Not only renal primary but also a tumour size smaller than 5 cm in multivariate analysis were independently associated with longer survival in a series of 65 consecutive patients submitted to adrenalectomy for metastatic disease [25].
Analysis of the present series did not reveal that the median duration of survival depends on tumour size, and this finding is concordant with other reports [17, 29]. Opposite to this, there are studies which demonstrate that adrenal metastases with large diameter (> 45 mm) are associated with a worse prognosis [18]. There are also series in which analysis of the entire group did not reveal that the median duration of survival depended on tumour size except in the colorectal cancer group where a significant difference in favour of the smaller tumours (< 60 mm) was found [10].
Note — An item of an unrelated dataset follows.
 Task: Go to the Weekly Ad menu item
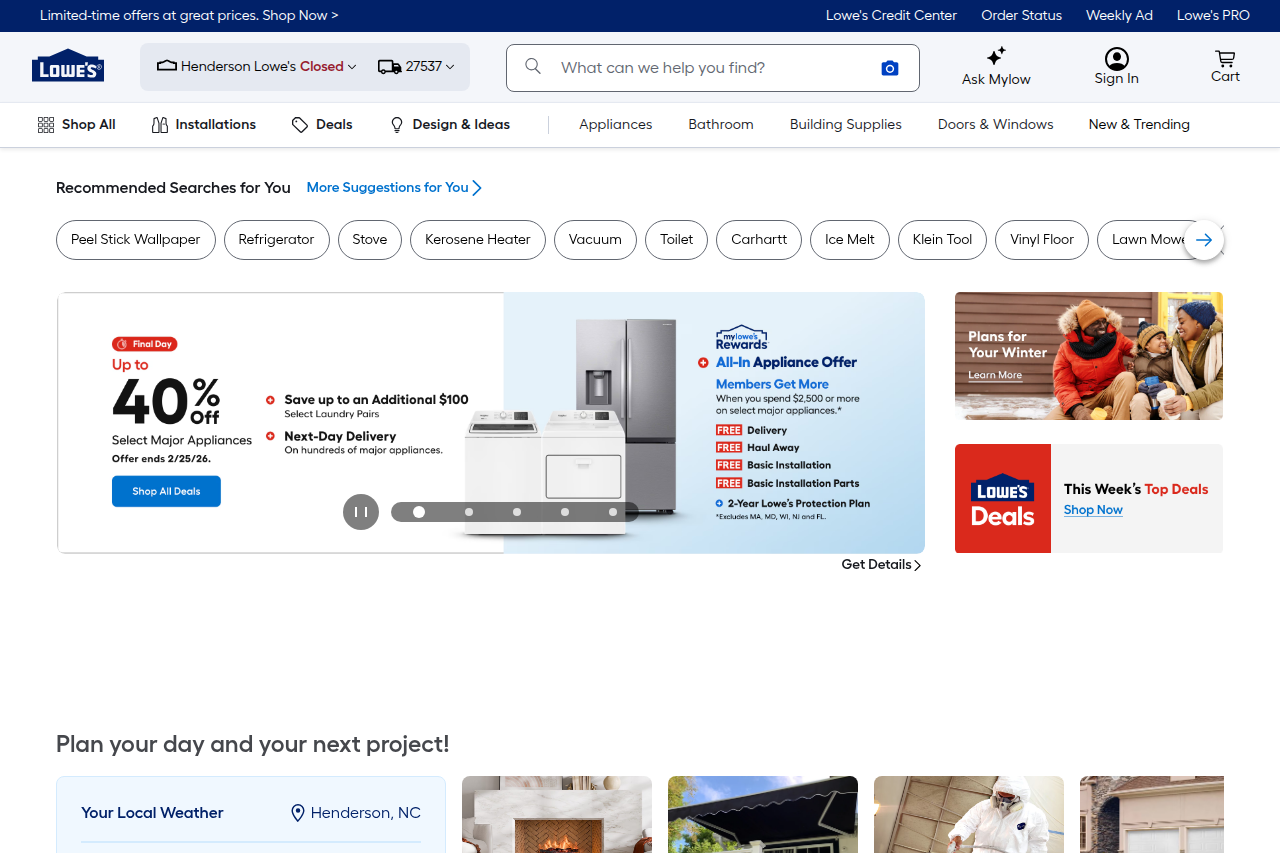(1119, 15)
Since the first report of laparoscopic adrenalectomy [30], it has become the gold standard of treatment for benign adrenal masses [31] and is gaining acceptance in treating metastatic adrenal lesions [10, 21, 32, 33].
All patients in the present material were operated on by open surgery. Laparoscopic adrenalectomy in our centre was introduced in 2013 and until 2017 was restricted to unsuspected adrenal tumours. Since 2018 we have started to perform laparoscopic adrenalectomy also in patients with suspected metastases, but they are not part of this analysis.
We are aware that the results of this study are burdened low numbers of patients in different groups, and statistical analysis in such small groups may be inconclusive.
It must be emphasized that the majority of studies, like the present one, are characterised by exceptionally varied study groups with a limited number of patients, which makes the results difficult to compare. Analyses of prognostic factors in case series are guided by the error of selection and bias and many variables are inter-related. All observation concentrates on adrenalectomy alone (without a discussion on additional adjuvant systemic treatment after surgery, which may affect survival). Larger pooled analyses using standardised protocols and precise definitions are necessary to identify the optimal indications for adrenalectomy for adrenal metastasis.